# Task material

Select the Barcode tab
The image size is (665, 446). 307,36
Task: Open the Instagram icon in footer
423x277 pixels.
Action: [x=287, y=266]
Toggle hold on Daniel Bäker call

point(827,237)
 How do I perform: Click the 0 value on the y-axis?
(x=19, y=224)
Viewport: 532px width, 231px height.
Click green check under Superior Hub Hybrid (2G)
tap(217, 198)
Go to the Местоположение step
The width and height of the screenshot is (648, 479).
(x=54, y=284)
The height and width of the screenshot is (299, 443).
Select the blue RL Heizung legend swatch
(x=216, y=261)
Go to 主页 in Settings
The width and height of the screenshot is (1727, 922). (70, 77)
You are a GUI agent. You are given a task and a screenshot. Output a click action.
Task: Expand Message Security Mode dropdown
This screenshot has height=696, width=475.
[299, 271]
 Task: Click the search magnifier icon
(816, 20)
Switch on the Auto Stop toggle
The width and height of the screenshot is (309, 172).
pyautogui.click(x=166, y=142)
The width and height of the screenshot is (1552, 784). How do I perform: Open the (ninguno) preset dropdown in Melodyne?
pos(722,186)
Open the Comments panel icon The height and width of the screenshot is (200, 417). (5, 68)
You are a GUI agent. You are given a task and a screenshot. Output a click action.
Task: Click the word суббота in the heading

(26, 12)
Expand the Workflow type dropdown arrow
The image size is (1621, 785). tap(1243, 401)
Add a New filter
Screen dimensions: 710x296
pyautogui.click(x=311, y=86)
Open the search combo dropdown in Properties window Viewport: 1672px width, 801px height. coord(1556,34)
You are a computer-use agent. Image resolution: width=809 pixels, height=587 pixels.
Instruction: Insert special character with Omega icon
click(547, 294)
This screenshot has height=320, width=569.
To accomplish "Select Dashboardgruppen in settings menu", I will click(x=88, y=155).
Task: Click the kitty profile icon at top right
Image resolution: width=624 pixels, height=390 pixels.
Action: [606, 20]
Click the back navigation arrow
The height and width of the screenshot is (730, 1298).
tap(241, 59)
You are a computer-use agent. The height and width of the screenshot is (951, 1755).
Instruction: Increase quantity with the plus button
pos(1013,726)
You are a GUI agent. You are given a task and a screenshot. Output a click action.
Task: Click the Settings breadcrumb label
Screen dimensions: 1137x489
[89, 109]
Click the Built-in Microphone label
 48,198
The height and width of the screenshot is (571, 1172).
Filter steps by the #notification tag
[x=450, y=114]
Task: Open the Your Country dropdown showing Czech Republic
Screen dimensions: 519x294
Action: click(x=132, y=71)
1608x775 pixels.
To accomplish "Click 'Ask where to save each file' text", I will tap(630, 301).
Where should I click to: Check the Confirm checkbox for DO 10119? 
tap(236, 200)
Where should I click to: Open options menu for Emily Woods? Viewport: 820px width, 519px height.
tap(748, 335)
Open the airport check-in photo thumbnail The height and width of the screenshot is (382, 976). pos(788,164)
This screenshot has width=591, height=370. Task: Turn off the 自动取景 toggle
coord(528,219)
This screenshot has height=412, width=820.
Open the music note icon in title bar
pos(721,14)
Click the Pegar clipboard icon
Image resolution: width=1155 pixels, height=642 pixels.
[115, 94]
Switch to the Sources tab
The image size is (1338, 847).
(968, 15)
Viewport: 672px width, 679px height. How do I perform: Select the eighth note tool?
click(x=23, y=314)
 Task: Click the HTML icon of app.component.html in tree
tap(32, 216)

# The problem
Quote every item above word for word, line by line, from the first to the last.

# Solution below
Select the Barcode tab
The image size is (665, 446). 307,36
Task: Open the Instagram icon in footer
423x277 pixels.
Action: [x=287, y=266]
Toggle hold on Daniel Bäker call

point(827,237)
 How do I perform: Click the 0 value on the y-axis?
(x=19, y=224)
Viewport: 532px width, 231px height.
Click green check under Superior Hub Hybrid (2G)
tap(217, 198)
Go to the Местоположение step
The width and height of the screenshot is (648, 479).
(x=54, y=284)
The height and width of the screenshot is (299, 443).
Select the blue RL Heizung legend swatch
(x=216, y=261)
Go to 主页 in Settings
The width and height of the screenshot is (1727, 922). (70, 77)
You are a GUI agent. You are given a task and a screenshot. Output a click action.
Task: Expand Message Security Mode dropdown
This screenshot has height=696, width=475.
[299, 271]
 Task: Click the search magnifier icon
(816, 20)
Switch on the Auto Stop toggle
The width and height of the screenshot is (309, 172).
pyautogui.click(x=166, y=142)
The width and height of the screenshot is (1552, 784). How do I perform: Open the (ninguno) preset dropdown in Melodyne?
pos(722,186)
Open the Comments panel icon The height and width of the screenshot is (200, 417). (5, 68)
You are a GUI agent. You are given a task and a screenshot. Output a click action.
Task: Click the word суббота in the heading

(26, 12)
Expand the Workflow type dropdown arrow
The image size is (1621, 785). tap(1243, 401)
Add a New filter
Screen dimensions: 710x296
pyautogui.click(x=311, y=86)
Open the search combo dropdown in Properties window Viewport: 1672px width, 801px height. coord(1556,34)
You are a computer-use agent. Image resolution: width=809 pixels, height=587 pixels.
Instruction: Insert special character with Omega icon
click(547, 294)
This screenshot has height=320, width=569.
To accomplish "Select Dashboardgruppen in settings menu", I will click(x=88, y=155).
Task: Click the kitty profile icon at top right
Image resolution: width=624 pixels, height=390 pixels.
Action: [606, 20]
Click the back navigation arrow
The height and width of the screenshot is (730, 1298).
tap(241, 59)
You are a computer-use agent. The height and width of the screenshot is (951, 1755).
Instruction: Increase quantity with the plus button
pos(1013,726)
You are a GUI agent. You are given a task and a screenshot. Output a click action.
Task: Click the Settings breadcrumb label
Screen dimensions: 1137x489
[89, 109]
Click the Built-in Microphone label
 48,198
The height and width of the screenshot is (571, 1172).
Filter steps by the #notification tag
[x=450, y=114]
Task: Open the Your Country dropdown showing Czech Republic
Screen dimensions: 519x294
Action: click(x=132, y=71)
1608x775 pixels.
To accomplish "Click 'Ask where to save each file' text", I will tap(630, 301).
Where should I click to: Check the Confirm checkbox for DO 10119? 
tap(236, 200)
Where should I click to: Open options menu for Emily Woods? Viewport: 820px width, 519px height.
tap(748, 335)
Open the airport check-in photo thumbnail The height and width of the screenshot is (382, 976). pos(788,164)
This screenshot has width=591, height=370. Task: Turn off the 自动取景 toggle
coord(528,219)
This screenshot has height=412, width=820.
Open the music note icon in title bar
pos(721,14)
Click the Pegar clipboard icon
Image resolution: width=1155 pixels, height=642 pixels.
[115, 94]
Switch to the Sources tab
The image size is (1338, 847).
(968, 15)
Viewport: 672px width, 679px height. How do I perform: Select the eighth note tool?
click(x=23, y=314)
 Task: Click the HTML icon of app.component.html in tree
tap(32, 216)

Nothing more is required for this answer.